9565 - Imagining the Community - "Community" has becomes something of a catchword in widely divergent theoretical discourses. On the one hand, Benedict Anderson has been enormously influential in prompting reconsiderations of nationalism and colonialism in terms of an imaginative construction of community; and on the other Jean-Luc Nancy has initiated a more deconstructive rethinking of what might be termed the ontology of community. However different, these and other theorizations would all seem to suggest that community cannot unproblematically be described in the conventional terms that dominated its thinking at least since Rousseau, that is, as a restricted social bond.
This course will trace a number of different conceptions of community, principally from the Enlightenment to contemporary theory, taking up questions such as the relation of community to the subject, the relation of community to society, literary communities, and so forth. It will approach these and other questions by grouping works with common concerns (nation and nationalism, the gender of community, etc) but taken from a number of approaches in order to examine how the concept is constructed in different disciplines. Examining the long shadow cast by Heidegger, for instance, how Hegel or Irigaray read Antigone, or how Star Trek can be read as a revisiting of Rousseau, the course will attempt to come to an understanding of what might itself be called a kind of community of writing.

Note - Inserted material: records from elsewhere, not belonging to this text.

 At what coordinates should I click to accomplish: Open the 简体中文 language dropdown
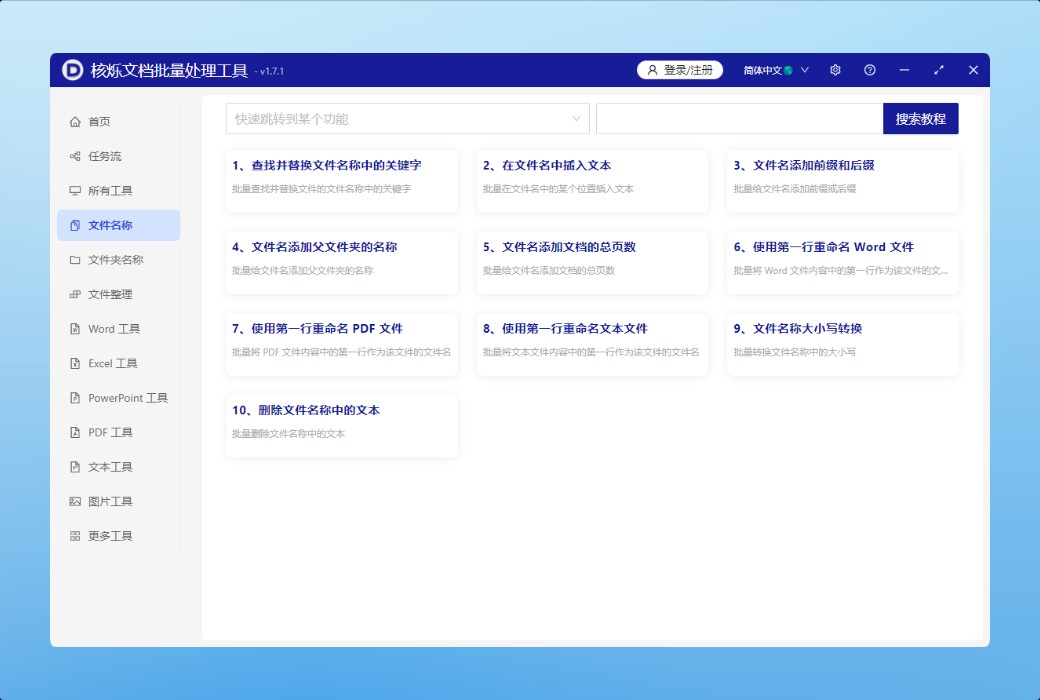pos(776,70)
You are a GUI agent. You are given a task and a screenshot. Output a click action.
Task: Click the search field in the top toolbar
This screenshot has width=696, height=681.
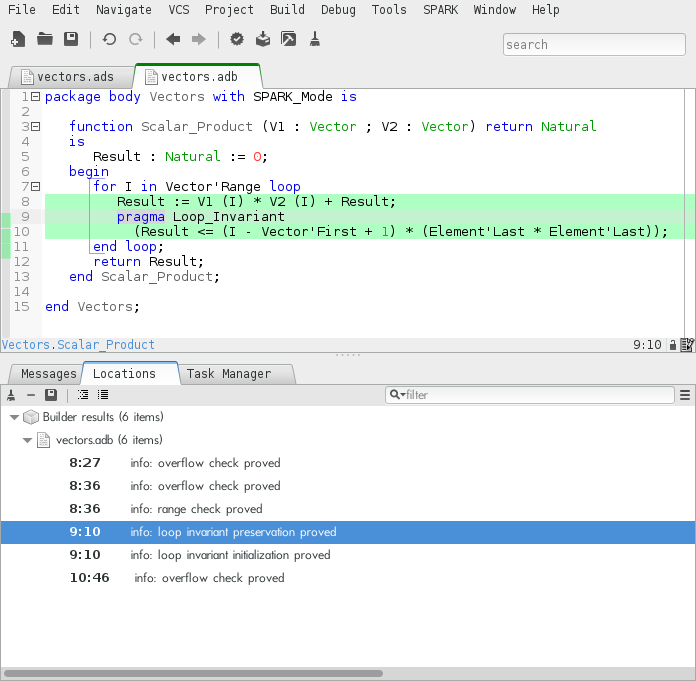[593, 45]
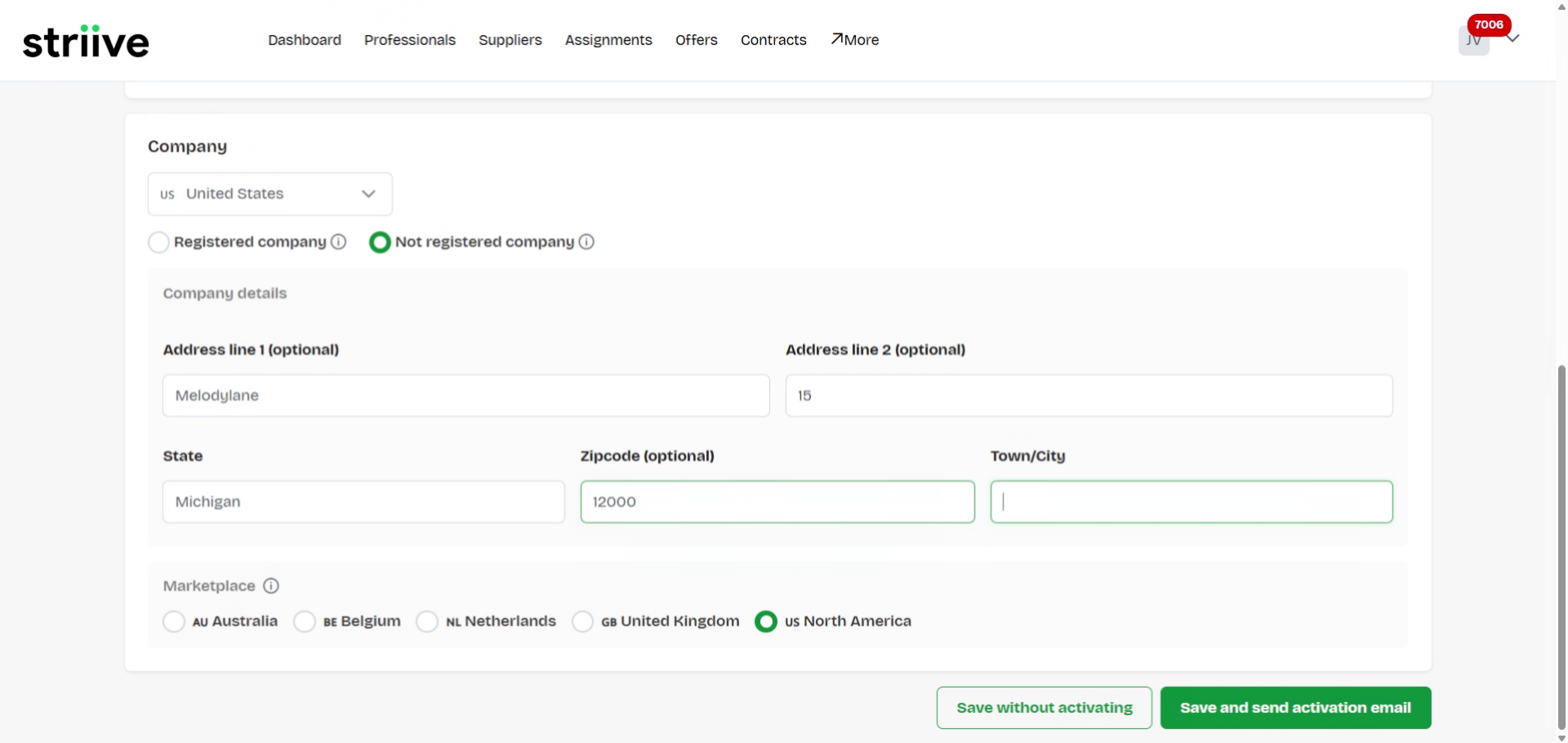This screenshot has height=743, width=1568.
Task: Click the Registered company info icon
Action: 339,242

Some likely readings: Anderson, Imagine Community; Nancy, The Inoperative Community; Blanchot, The Unavowable Community; Heidegger, Being and Time (selections); Kristeva, Nations Without Nationalism (selections); Rousseau, The Social Contract; Kant, selected essays on history; Lingis, The Community of Those Who Have Nothing in Common (selections); Marx, The Communist Manifesto; Laclau and Mouffe, Hegemony and Socialist Strategy (selections).